■ **Kısa alıştırma**: "Click the Google" ifadesinin geçtiği satırdan başlayarak kayıtların sonuna kadar, bu iki uç da dahil, tüm satırları hiçbir değişiklik yapmadan aktarın.

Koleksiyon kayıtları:
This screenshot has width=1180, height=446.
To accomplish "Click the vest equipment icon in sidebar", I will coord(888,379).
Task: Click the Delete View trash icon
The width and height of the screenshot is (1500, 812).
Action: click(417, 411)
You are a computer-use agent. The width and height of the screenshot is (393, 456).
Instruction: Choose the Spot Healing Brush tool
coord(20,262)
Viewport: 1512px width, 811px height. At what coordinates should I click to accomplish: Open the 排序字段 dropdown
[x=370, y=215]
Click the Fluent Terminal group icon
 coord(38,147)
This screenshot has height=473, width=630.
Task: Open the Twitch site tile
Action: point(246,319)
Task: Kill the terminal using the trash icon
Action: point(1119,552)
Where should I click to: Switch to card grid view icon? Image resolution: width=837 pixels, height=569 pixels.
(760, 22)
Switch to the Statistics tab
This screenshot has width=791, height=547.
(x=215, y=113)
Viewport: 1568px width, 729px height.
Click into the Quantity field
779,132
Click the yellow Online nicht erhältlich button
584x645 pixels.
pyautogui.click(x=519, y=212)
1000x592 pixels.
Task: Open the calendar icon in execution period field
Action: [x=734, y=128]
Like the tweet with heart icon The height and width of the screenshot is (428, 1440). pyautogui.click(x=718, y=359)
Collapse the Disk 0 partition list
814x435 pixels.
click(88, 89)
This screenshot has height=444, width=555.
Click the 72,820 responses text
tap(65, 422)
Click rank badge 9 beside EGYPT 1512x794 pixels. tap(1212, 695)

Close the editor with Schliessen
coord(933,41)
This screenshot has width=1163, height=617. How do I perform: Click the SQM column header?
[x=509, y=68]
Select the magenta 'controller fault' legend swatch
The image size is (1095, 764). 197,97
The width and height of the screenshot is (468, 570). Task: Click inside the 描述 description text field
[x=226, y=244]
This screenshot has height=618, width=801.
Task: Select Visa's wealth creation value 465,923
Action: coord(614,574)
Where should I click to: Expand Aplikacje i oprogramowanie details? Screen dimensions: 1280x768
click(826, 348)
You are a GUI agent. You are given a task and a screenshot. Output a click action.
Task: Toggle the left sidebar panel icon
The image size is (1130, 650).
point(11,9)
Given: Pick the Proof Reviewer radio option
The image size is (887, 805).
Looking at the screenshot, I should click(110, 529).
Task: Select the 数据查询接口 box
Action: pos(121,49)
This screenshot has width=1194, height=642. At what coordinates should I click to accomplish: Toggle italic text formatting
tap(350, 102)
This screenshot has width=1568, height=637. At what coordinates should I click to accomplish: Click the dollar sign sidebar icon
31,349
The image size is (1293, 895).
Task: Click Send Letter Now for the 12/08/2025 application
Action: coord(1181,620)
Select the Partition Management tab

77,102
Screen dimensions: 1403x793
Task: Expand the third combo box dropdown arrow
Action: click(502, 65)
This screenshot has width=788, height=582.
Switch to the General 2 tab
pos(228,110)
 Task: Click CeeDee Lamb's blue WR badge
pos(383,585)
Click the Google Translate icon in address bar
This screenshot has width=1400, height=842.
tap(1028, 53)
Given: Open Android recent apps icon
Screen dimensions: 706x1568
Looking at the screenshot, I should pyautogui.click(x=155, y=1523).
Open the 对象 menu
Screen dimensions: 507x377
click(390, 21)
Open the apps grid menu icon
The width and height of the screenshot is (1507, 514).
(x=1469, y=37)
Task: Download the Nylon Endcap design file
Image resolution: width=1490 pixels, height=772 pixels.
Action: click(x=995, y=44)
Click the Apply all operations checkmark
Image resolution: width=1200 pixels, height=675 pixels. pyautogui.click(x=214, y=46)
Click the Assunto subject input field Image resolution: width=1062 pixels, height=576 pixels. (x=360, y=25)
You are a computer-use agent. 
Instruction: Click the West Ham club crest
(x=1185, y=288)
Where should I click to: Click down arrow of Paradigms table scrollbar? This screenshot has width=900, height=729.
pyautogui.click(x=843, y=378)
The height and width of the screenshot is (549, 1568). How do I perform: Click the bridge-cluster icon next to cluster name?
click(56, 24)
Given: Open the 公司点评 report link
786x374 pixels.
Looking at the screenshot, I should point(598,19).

■ **Çıktı**:
Click the Google Translate icon in address bar
This screenshot has width=1400, height=842.
tap(1028, 53)
Given: Open Android recent apps icon
Screen dimensions: 706x1568
Looking at the screenshot, I should pyautogui.click(x=155, y=1523).
Open the 对象 menu
Screen dimensions: 507x377
click(390, 21)
Open the apps grid menu icon
The width and height of the screenshot is (1507, 514).
(x=1469, y=37)
Task: Download the Nylon Endcap design file
Image resolution: width=1490 pixels, height=772 pixels.
Action: click(x=995, y=44)
Click the Apply all operations checkmark
Image resolution: width=1200 pixels, height=675 pixels. pyautogui.click(x=214, y=46)
Click the Assunto subject input field Image resolution: width=1062 pixels, height=576 pixels. (x=360, y=25)
You are a computer-use agent. 
Instruction: Click the West Ham club crest
(x=1185, y=288)
Where should I click to: Click down arrow of Paradigms table scrollbar? This screenshot has width=900, height=729.
pyautogui.click(x=843, y=378)
The height and width of the screenshot is (549, 1568). How do I perform: Click the bridge-cluster icon next to cluster name?
click(56, 24)
Given: Open the 公司点评 report link
786x374 pixels.
Looking at the screenshot, I should point(598,19).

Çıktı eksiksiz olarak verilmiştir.